Persistent store (save / load)
Schema-versioned read / migrate / merge / write of one dict to one save file.
Overview
PersistentStore owns exactly one concern: read, migrate, merge, and write one
dict to one file, with a top-level version stamp and a single-step migration
ladder. Everything domain-specific — the envelope's keys, what to persist, where
the file lives — stays with the caller.
The version stamp is a top-level key in the payload (save_version by
default), not a {version, data} wrapper, so existing flat save files load
unchanged. fmt selects "yaml" or "json" (built on the fs.py
load/save primitives).
| Method | Does |
|---|---|
load() |
read + migrate to the current version, or None if missing/unreadable/unmigratable |
save(data) |
stamp the version and write |
migrate(data) |
run the ladder (no file I/O — standalone-testable) |
update(**sections) |
read-modify-write merge, returns the merged dict |
Semantics:
- migrate — absent version → 1; a save newer than this build loads
unchanged (best-effort, never rewritten); otherwise the ladder runs
while v < version and v in migrations; any exception →None(caller treats as "no save" / New Game). - load — missing/unreadable/unmigratable →
None; backs the file up once (path + '.bak') before an upgrading migration, so a bad migration is recoverable.
Quick example
from sbs_utils.procedural.persistence import PersistentStore
MIGRATIONS = {
1: lambda d: {**d, "credits": d.pop("money", 0)}, # v1 save -> v2 (rename)
}
store = PersistentStore(get_mission_dir_filename("save.yaml"),
version=2, migrations=MIGRATIONS)
data = store.load() # None => New Game
if data is None:
data = {"credits": 100}
# read-modify-write merge (replaces `d = load() or {}; d[k] = v; save(d)`)
store.update(credits=data["credits"] + 50)
Thin functional wrappers — persist_load, persist_save, persist_migrate —
exist for one-off calls that don't need to hold a store instance.
API
Schema-versioned save/load for a single keyed-blob envelope file.
A small persistence framework extracted from the Open Universe's save layer. It owns exactly one concern: read / migrate / merge / write one dict to one file, with a top-level version stamp and a single-step migration ladder. Everything domain-specific (the envelope's key names, WHAT to persist, where the file lives, mirroring live state into inventory) stays with the caller.
Built on the fs.py primitives (load/save_yaml_data, load/save_json_data), so
fmt selects the reader/writer pair. The version stamp is a top-level key in the
payload (configurable version_key, default "save_version"), NOT a {version,
data} wrapper - so existing flat save files load unchanged.

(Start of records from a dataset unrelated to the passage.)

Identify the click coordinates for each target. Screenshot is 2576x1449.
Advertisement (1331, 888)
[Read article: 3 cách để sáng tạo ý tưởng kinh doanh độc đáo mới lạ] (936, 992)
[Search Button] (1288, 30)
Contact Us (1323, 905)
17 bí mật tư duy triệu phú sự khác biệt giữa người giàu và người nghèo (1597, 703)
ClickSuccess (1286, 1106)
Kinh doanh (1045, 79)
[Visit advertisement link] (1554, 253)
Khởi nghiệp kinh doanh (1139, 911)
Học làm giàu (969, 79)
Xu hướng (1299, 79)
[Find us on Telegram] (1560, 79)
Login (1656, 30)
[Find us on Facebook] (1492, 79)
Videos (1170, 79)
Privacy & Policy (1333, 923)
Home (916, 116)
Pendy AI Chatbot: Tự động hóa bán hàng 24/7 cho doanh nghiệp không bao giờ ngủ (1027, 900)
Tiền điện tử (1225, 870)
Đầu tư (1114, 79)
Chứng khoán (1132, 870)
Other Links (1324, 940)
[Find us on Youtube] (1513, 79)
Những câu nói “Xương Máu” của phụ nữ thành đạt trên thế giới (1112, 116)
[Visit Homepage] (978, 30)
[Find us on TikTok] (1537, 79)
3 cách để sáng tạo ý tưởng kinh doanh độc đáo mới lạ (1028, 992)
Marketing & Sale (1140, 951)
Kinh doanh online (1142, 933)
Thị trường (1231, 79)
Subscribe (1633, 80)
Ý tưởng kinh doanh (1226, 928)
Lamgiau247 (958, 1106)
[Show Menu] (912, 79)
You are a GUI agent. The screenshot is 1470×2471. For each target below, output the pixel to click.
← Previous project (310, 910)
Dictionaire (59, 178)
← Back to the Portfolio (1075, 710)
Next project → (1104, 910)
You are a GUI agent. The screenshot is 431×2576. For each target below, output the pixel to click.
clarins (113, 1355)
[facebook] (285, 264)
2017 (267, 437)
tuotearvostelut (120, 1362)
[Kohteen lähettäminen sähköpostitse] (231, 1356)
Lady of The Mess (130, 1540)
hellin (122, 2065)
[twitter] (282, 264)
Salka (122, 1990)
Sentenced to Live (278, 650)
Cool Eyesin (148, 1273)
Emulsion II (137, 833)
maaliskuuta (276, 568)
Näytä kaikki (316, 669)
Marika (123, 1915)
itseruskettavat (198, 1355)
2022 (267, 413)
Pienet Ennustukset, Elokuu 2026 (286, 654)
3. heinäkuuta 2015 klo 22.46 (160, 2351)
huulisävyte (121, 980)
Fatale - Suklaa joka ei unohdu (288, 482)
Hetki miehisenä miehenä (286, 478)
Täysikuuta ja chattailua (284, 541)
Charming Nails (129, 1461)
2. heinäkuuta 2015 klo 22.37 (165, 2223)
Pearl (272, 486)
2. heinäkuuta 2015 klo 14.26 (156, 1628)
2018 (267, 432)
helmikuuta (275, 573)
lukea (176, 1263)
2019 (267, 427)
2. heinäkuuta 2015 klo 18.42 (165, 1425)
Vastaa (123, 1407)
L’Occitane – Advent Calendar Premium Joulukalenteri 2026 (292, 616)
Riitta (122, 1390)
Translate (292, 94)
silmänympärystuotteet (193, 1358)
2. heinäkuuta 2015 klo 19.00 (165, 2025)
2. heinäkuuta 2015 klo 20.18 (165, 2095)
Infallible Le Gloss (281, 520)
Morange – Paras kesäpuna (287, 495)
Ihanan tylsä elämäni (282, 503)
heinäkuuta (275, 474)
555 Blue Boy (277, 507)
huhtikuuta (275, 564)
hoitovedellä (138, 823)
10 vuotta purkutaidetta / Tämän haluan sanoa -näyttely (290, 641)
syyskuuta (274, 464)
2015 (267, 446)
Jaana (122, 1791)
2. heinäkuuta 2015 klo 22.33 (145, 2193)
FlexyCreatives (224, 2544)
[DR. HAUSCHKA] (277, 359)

Semantics (carried over verbatim from the OU save layer):
- migrate: absent version -> 1; v > version returns the data unchanged (a
newer-than-build save loads best-effort, don't rewrite); the ladder runs
while v < version and v in migrations; any exception -> None (caller treats
as "no save" / New Game).
- load: missing/unreadable/unmigratable -> None; backs the file up once
(path + '.bak') before an UPGRADING migration, so a bad migration is
recoverable.
PersistentStore
Versioned save/load for one envelope file. migrations is a single-step
ladder {v: fn(data)->data} upgrading a v save to v+1.
load()
Read + migrate to the current version, or None when the file is missing/unreadable/unmigratable. Backs up once before an upgrade.
migrate(data)
Run the ladder up to version. Returns the upgraded dict; the dict
unchanged if it is NEWER than this build; or None if it can't be
migrated. No file I/O - standalone-testable.
save(data)
Stamp data[version_key] = version and write it.
update(**sections)
Read-modify-write merge: load() or {}, apply sections, save.
Returns the merged dict. Replaces the ubiquitous
data = load() or {}; data[k] = v; save(data).